Margin From Cost & Selling Price
Use this gross profit margin calculator to find margin, markup, and total profit.
Target Selling Price Calculator
Enter your cost and desired margin percent to calculate the minimum selling price.
What Is a Margin Calculator?
A margin calculator is a simple business tool that helps you evaluate how much profit you keep from every sale. Whether you run an ecommerce store, freelance business, restaurant, agency, or wholesale operation, understanding margin is essential for pricing correctly and staying profitable.
With the calculator above, you can quickly determine:
- Gross profit per unit
- Gross profit margin percentage
- Markup percentage
- Total revenue, total cost, and total profit by quantity
- Required selling price to hit a target margin
Margin vs. Markup: Know the Difference
Many people mix up margin and markup. They are related, but not the same:
- Margin is based on selling price.
- Markup is based on cost.
Core formulas
- Profit = Selling Price − Cost
- Margin % = Profit / Selling Price × 100
- Markup % = Profit / Cost × 100
Example: If cost is $60 and selling price is $100, your profit is $40. Margin is 40%, while markup is 66.67%.
How to Use This Calculate Margin Calculator
1) Calculate margin from your current price
- Enter your cost per unit.
- Enter your selling price per unit.
- Add quantity if you want total profit across multiple units.
- Click Calculate Margin.
2) Calculate selling price from desired margin
- Enter your cost per unit.
- Enter your target margin percentage (for example, 30%).
- Click Calculate Target Price.
Why Margin Matters in Real Business Decisions
Revenue alone can hide weak pricing. Margin gives a clearer picture of business health. If sales are increasing but margin is shrinking, your business may be growing in activity but not in profitability.
Use margin analysis to make better decisions about:
- Discount campaigns and promotional pricing
- Supplier negotiations and cost control
- Product mix optimization (push higher-margin products)
- Channel strategy (website vs. marketplace vs. retail)
- Hiring, marketing budget, and expansion timing
Common Pricing Mistakes This Tool Helps Avoid
- Confusing markup with margin: can result in underpricing.
- Ignoring variable costs: packaging, shipping, returns, and transaction fees can erase profit.
- Discounting without checking margin impact: a small discount can cause a large drop in profitability.
- Setting one-size-fits-all margins: different product categories often need different targets.
Practical Margin Benchmarks
There is no universal “perfect” margin, but these benchmarks can guide planning:
- Low margin / high volume: common in grocery and commodity goods
- Medium margin: typical in retail products with modest differentiation
- High margin: common in software, digital products, premium services, and branded goods
Your ideal margin depends on customer acquisition cost, operating overhead, competitive positioning, and growth goals.
Frequently Asked Questions
What is a good profit margin?
A good margin depends on your industry and business model. Compare against your category average and your own operating expenses.
Can I have a negative margin?
Yes.
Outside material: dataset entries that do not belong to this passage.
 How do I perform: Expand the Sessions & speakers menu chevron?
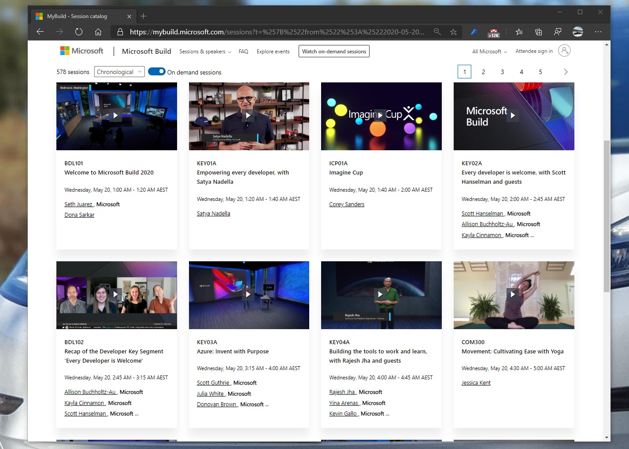pos(230,52)
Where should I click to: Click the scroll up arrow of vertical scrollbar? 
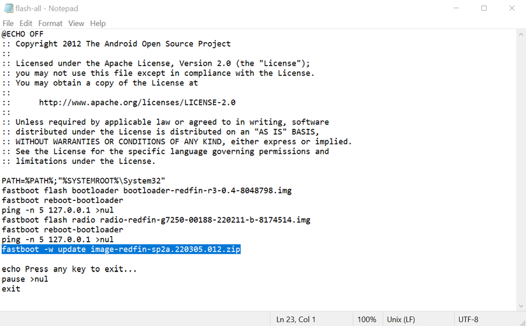(x=521, y=34)
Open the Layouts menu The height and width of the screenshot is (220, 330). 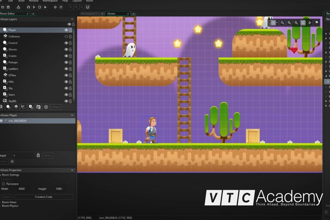[x=77, y=1]
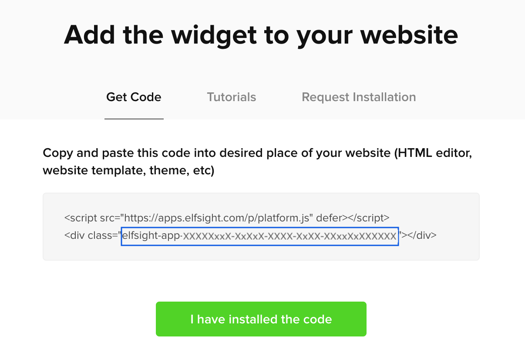Click the highlighted elfsight-app class name
The height and width of the screenshot is (360, 525).
tap(259, 236)
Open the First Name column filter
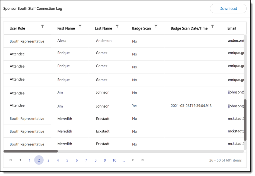The width and height of the screenshot is (255, 176). (80, 26)
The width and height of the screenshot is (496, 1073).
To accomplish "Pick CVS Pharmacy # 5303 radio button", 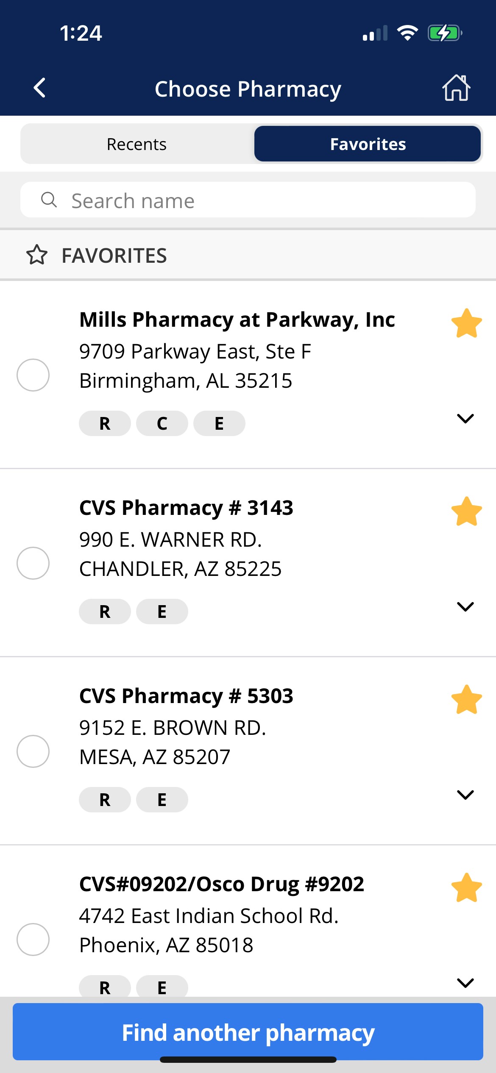I will tap(33, 751).
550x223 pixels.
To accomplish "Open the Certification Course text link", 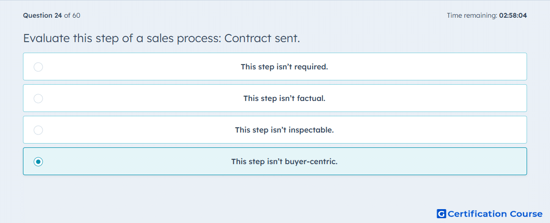I will click(x=495, y=214).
If your selling price is below your cost, you have a loss and therefore a negative margin.
Why can’t target margin be 100%?
At 100% margin, cost would need to be zero for a finite selling price. In normal business conditions, target margin must be below 100%.
Should I calculate margin before or after tax?
For operational pricing decisions, businesses usually calculate margin pre-tax and then model taxes separately.
Final Thoughts
If you want better pricing decisions, better forecasting, and better profitability, calculate margin regularly. Save this page and use the calculator whenever your costs change, your suppliers update prices, or you test new products. Small improvements in margin can create large improvements in long-term business performance.